WHAT YOU ARE ASKED TO DO ▸ Copy out the entries below precisely; nothing is to be omitted.

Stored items
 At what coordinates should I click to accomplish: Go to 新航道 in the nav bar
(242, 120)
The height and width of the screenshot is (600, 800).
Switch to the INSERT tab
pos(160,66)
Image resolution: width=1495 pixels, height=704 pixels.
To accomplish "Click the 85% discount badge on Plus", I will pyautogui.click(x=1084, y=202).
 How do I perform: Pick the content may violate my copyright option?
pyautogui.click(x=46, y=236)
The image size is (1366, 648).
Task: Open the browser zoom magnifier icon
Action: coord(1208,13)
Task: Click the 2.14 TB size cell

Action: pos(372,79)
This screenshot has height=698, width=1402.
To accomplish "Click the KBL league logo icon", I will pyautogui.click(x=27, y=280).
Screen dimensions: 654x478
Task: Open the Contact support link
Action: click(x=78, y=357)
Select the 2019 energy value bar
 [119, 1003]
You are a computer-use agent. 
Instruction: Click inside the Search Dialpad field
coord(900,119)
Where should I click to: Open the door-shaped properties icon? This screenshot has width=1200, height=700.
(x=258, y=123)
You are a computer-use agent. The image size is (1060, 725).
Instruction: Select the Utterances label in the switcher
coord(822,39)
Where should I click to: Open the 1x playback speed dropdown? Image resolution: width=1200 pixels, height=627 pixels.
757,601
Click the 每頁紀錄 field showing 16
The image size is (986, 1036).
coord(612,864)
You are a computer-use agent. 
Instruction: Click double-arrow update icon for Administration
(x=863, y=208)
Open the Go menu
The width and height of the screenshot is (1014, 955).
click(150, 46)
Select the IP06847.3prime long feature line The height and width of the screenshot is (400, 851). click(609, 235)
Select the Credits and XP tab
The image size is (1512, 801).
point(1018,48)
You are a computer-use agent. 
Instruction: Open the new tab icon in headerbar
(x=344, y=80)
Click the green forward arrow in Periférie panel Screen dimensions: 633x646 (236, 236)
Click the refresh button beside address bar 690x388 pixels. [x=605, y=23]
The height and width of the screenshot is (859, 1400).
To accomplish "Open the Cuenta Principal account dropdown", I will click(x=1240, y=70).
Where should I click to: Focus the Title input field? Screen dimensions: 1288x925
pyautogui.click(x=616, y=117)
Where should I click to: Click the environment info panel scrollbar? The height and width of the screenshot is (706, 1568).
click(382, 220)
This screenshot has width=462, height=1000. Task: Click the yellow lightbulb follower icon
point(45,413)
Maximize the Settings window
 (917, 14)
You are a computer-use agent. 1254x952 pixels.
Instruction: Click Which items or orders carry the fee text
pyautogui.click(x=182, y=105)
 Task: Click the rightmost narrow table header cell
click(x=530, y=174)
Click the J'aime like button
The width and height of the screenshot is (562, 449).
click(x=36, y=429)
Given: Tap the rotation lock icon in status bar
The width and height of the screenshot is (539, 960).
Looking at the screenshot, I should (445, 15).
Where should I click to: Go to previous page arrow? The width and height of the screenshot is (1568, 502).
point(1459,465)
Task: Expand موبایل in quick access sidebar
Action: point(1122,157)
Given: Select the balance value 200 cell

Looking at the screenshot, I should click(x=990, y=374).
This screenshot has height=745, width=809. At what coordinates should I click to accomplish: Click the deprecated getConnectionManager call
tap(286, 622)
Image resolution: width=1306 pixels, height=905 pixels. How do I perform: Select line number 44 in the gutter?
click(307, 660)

ANSWER FOR THE TASK ▸
 At what coordinates should I click to accomplish: Go to 新航道 in the nav bar
(242, 120)
The height and width of the screenshot is (600, 800).
Switch to the INSERT tab
pos(160,66)
Image resolution: width=1495 pixels, height=704 pixels.
To accomplish "Click the 85% discount badge on Plus", I will pyautogui.click(x=1084, y=202).
 How do I perform: Pick the content may violate my copyright option?
pyautogui.click(x=46, y=236)
The image size is (1366, 648).
Task: Open the browser zoom magnifier icon
Action: coord(1208,13)
Task: Click the 2.14 TB size cell

Action: pos(372,79)
This screenshot has height=698, width=1402.
To accomplish "Click the KBL league logo icon", I will pyautogui.click(x=27, y=280).
Screen dimensions: 654x478
Task: Open the Contact support link
Action: click(x=78, y=357)
Select the 2019 energy value bar
 [119, 1003]
You are a computer-use agent. 
Instruction: Click inside the Search Dialpad field
coord(900,119)
Where should I click to: Open the door-shaped properties icon? This screenshot has width=1200, height=700.
(x=258, y=123)
You are a computer-use agent. The image size is (1060, 725).
Instruction: Select the Utterances label in the switcher
coord(822,39)
Where should I click to: Open the 1x playback speed dropdown? Image resolution: width=1200 pixels, height=627 pixels.
757,601
Click the 每頁紀錄 field showing 16
The image size is (986, 1036).
coord(612,864)
You are a computer-use agent. 
Instruction: Click double-arrow update icon for Administration
(x=863, y=208)
Open the Go menu
The width and height of the screenshot is (1014, 955).
click(150, 46)
Select the IP06847.3prime long feature line The height and width of the screenshot is (400, 851). click(609, 235)
Select the Credits and XP tab
The image size is (1512, 801).
point(1018,48)
You are a computer-use agent. 
Instruction: Open the new tab icon in headerbar
(x=344, y=80)
Click the green forward arrow in Periférie panel Screen dimensions: 633x646 (236, 236)
Click the refresh button beside address bar 690x388 pixels. [x=605, y=23]
The height and width of the screenshot is (859, 1400).
To accomplish "Open the Cuenta Principal account dropdown", I will click(x=1240, y=70).
Where should I click to: Focus the Title input field? Screen dimensions: 1288x925
pyautogui.click(x=616, y=117)
Where should I click to: Click the environment info panel scrollbar? The height and width of the screenshot is (706, 1568).
click(382, 220)
This screenshot has width=462, height=1000. Task: Click the yellow lightbulb follower icon
point(45,413)
Maximize the Settings window
 (917, 14)
You are a computer-use agent. 1254x952 pixels.
Instruction: Click Which items or orders carry the fee text
pyautogui.click(x=182, y=105)
 Task: Click the rightmost narrow table header cell
click(x=530, y=174)
Click the J'aime like button
The width and height of the screenshot is (562, 449).
click(x=36, y=429)
Given: Tap the rotation lock icon in status bar
The width and height of the screenshot is (539, 960).
Looking at the screenshot, I should (445, 15).
Where should I click to: Go to previous page arrow? The width and height of the screenshot is (1568, 502).
point(1459,465)
Task: Expand موبایل in quick access sidebar
Action: point(1122,157)
Given: Select the balance value 200 cell

Looking at the screenshot, I should click(x=990, y=374).
This screenshot has height=745, width=809. At what coordinates should I click to accomplish: Click the deprecated getConnectionManager call
tap(286, 622)
Image resolution: width=1306 pixels, height=905 pixels. How do I perform: Select line number 44 in the gutter?
click(307, 660)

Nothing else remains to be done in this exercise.